Vous avez aussi une rubrique « Contrepoints » qui présente le travail d’un artiste, mais pas forcément en collaboration avec un poète, quelle est donc votre intention ici ?
Dans cette rubrique « Contrepoints » nous publions des œuvres d’une plasticienne ou d’un plasticien, d’une ou d’un photographe. Il s’agit évidemment de mettre sous les yeux des lecteurs de la revue un exemple – parmi quantité d’autres, bien sûr – de création dans le champ voisin des arts plastiques. C’est assurément une incursion bien modeste dans ce champ-là. Mais les numéros se suivent et multiplient ainsi, de facto, les éclairages sur la peinture, le dessin, la sculpture, la photographie tels qu’ils se pratiquent aujourd’hui.
Vous êtes de bons lecteurs et produisez des comptes rendus des livres que vous avez lus, que vous avez envie certainement de défendre. Quelle est donc pour vous l’importance de rendre compte de ces livres ?

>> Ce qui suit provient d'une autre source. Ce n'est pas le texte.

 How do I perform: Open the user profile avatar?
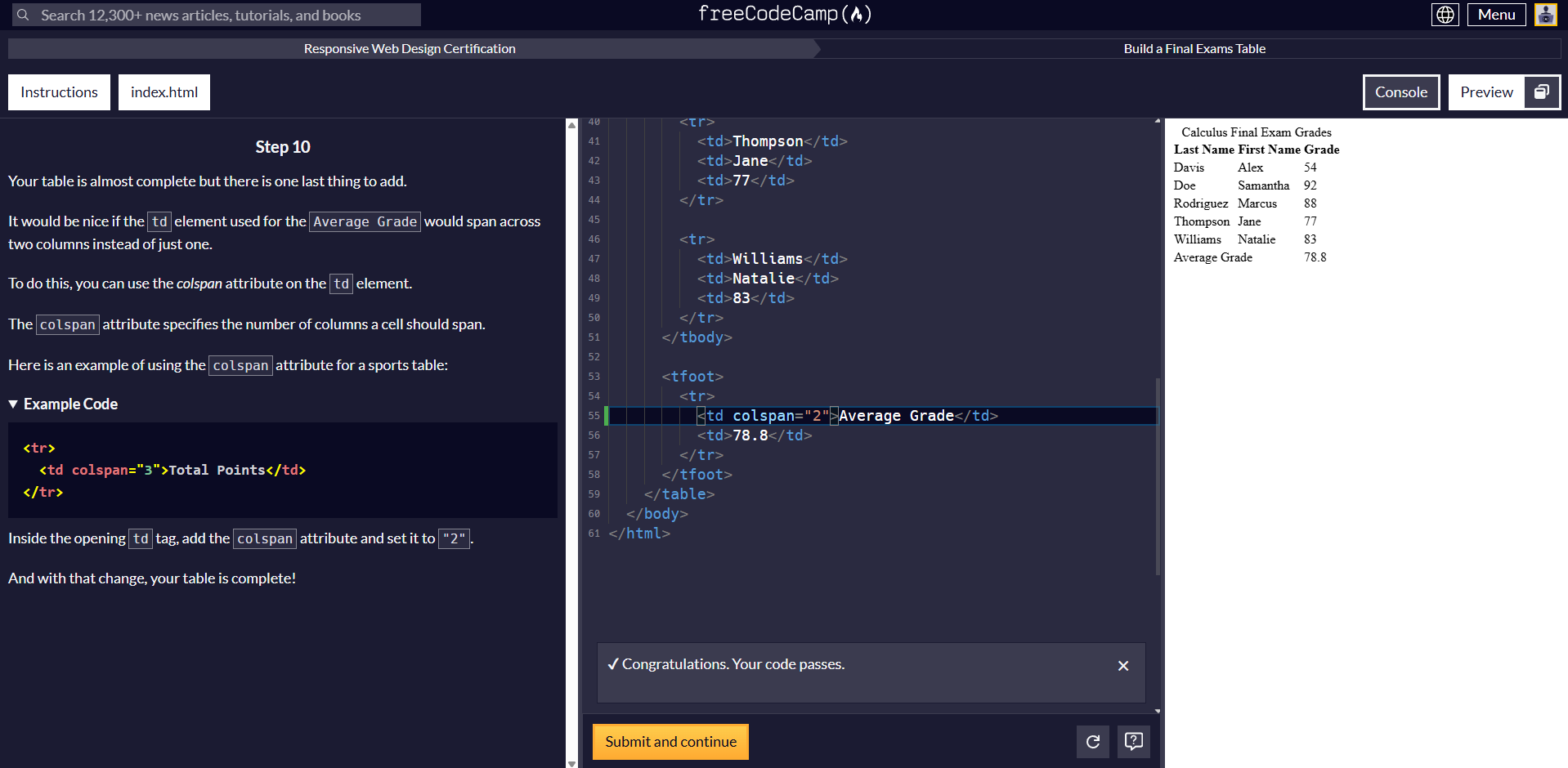pos(1546,15)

Les comptes rendus de livres de poésie, ou sur la poésie, que nous donnons à lire aux lecteurs de Place de la Sorbonne sont nombreux et surtout consistants. Comme vous le savez, la poésie contemporaine, en France, a un sort paradoxal : beaucoup d’auteur(e)s, nombreux éditeurs – grands, moyens, petits –, quantité de livres paraissant chaque année, mais une place dans les médias – journaux, magazines, ne parlons pas des radios ni des télévisions – très faible. Le rôle des sites internet, notamment de Poezibao, mais il y en a bien d’autres, des revues, qu’elles soient électroniques (de plus en plus nombreuses, et c’est très bien) ou « papier », est dès lors primordial pour assurer la visibilité de ces auteurs et de ces livres. Et, sur ces sites et dans ces revues, le rôle des comptes rendus et notes de lecture est décisif. Voilà pourquoi nous accordons une vraie place et une grande importance aux recensions dans Place de la Sorbonne. Avec, même, cette ambition que, les numéros se succédant, la somme de ces comptes rendus, en s’accroissant, forme ainsi de proche en proche une ébauche de cartographie de la poésie contemporaine, à laquelle on puisse se référer.

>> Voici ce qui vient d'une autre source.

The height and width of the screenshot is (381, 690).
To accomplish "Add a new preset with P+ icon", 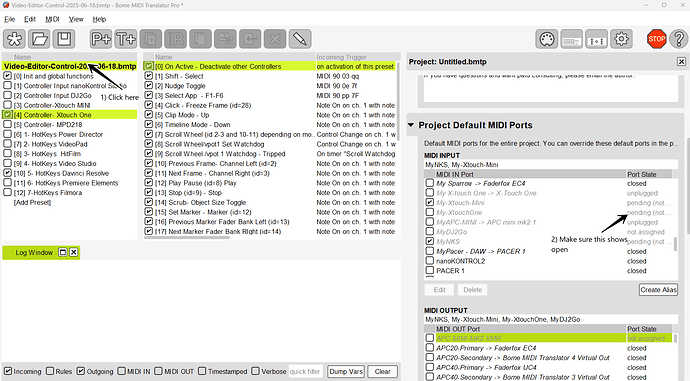I will coord(101,39).
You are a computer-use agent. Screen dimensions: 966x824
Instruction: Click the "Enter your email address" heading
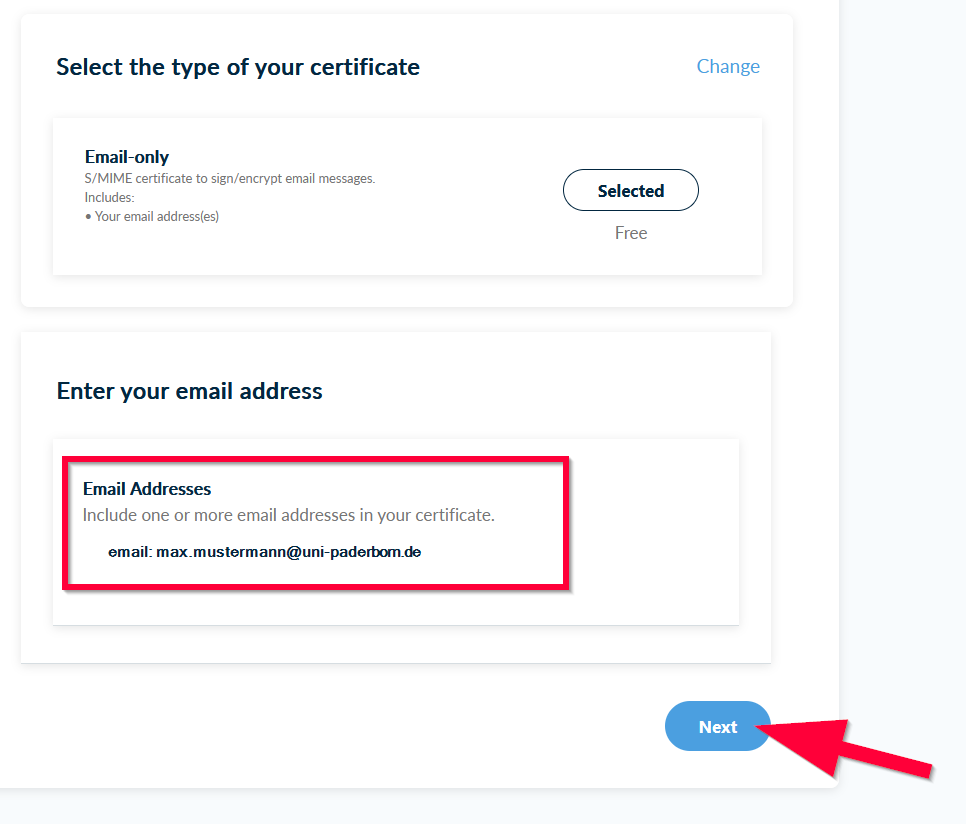190,391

Enfin, quels sont vos projets pour Place de la Sorbonne ? Quelle est aussi votre vision de la revue avec le numérique, la digitalisation qui s’installe progressivement depuis deux décennies ?
Il y a un site internet de Place de la Sorbonne. Il est certainement à développer. Et nous avons depuis plusieurs années le projet de créer une version numérique de la revue. J’espère qu’elle verra bientôt le jour.
Quant à nos projets, ils sont de deux ordres. D’une part, nous cherchons toujours à faire connaître davantage la revue, tant dans le monde (nous avons instauré il y a peu une fonction, celle de correspondant de PLS dans tel pays étranger ; nous avons déjà une correspondante en Suisse) qu’en France. Il ne fait pas de doute que Place de la Sorbonne est de mieux en mieux connue, et appréciée pour ses qualités propres. Mais cela reste à développer. Nous présenterons bientôt PLS à la librairie Joseph Gibert, une des principales de Paris. Il faudrait le faire dans d’autres librairies, et pas seulement à Paris. D’autre part, nous avons entrepris récemment d’organiser des soirées de lectures avec la revue : une soirée « Autour de mai 68 : lectures poétiques », le 18 octobre dernier, et une autre, « Apollinaire aujourd’hui », le 8 novembre, veille du centenaire de la mort du poète. C’est, pour notre revue, une façon de se faire connaître de différents publics tout en s’inscrivant dans l’actualité.